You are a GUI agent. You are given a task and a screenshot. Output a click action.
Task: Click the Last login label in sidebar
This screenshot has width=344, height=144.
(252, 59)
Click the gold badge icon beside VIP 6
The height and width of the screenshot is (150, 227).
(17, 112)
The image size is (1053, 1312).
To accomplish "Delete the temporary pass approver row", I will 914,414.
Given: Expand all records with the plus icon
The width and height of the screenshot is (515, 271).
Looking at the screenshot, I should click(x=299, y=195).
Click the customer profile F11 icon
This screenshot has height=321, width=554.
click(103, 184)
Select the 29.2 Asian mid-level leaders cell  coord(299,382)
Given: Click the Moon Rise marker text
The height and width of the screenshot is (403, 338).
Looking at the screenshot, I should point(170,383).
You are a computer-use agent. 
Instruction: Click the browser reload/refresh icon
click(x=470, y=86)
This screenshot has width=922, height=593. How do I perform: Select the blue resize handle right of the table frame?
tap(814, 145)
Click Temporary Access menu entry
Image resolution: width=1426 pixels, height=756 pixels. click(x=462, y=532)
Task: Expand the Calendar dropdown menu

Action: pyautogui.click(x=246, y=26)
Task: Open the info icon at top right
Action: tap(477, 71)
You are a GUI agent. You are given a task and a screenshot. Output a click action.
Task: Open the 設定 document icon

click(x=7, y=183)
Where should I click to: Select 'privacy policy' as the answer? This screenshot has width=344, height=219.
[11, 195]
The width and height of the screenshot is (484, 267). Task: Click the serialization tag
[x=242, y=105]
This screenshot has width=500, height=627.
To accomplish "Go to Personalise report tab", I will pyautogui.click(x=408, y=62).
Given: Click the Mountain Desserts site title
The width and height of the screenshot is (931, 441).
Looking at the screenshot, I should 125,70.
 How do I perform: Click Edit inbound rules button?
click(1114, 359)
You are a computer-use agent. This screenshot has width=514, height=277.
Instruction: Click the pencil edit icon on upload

● ● ● ● ● ● ●

— AIM OF THE TASK —
Once more, write out the records in full, exactly as they appear.

— RESULT —
You are a GUI agent. You are given a task and a screenshot. Output a click action.
Task: Click the Last login label in sidebar
This screenshot has width=344, height=144.
(252, 59)
Click the gold badge icon beside VIP 6
The height and width of the screenshot is (150, 227).
(17, 112)
The image size is (1053, 1312).
To accomplish "Delete the temporary pass approver row", I will 914,414.
Given: Expand all records with the plus icon
The width and height of the screenshot is (515, 271).
Looking at the screenshot, I should click(x=299, y=195).
Click the customer profile F11 icon
This screenshot has height=321, width=554.
click(103, 184)
Select the 29.2 Asian mid-level leaders cell  coord(299,382)
Given: Click the Moon Rise marker text
The height and width of the screenshot is (403, 338).
Looking at the screenshot, I should point(170,383).
You are a computer-use agent. 
Instruction: Click the browser reload/refresh icon
click(x=470, y=86)
This screenshot has width=922, height=593. How do I perform: Select the blue resize handle right of the table frame?
tap(814, 145)
Click Temporary Access menu entry
Image resolution: width=1426 pixels, height=756 pixels. click(x=462, y=532)
Task: Expand the Calendar dropdown menu

Action: pyautogui.click(x=246, y=26)
Task: Open the info icon at top right
Action: tap(477, 71)
You are a GUI agent. You are given a task and a screenshot. Output a click action.
Task: Open the 設定 document icon

click(x=7, y=183)
Where should I click to: Select 'privacy policy' as the answer? This screenshot has width=344, height=219.
[11, 195]
The width and height of the screenshot is (484, 267). Task: Click the serialization tag
[x=242, y=105]
This screenshot has width=500, height=627.
To accomplish "Go to Personalise report tab", I will pyautogui.click(x=408, y=62).
Given: Click the Mountain Desserts site title
The width and height of the screenshot is (931, 441).
Looking at the screenshot, I should 125,70.
 How do I perform: Click Edit inbound rules button?
click(1114, 359)
You are a computer-use agent. This screenshot has width=514, height=277.
Instruction: Click the pencil edit icon on upload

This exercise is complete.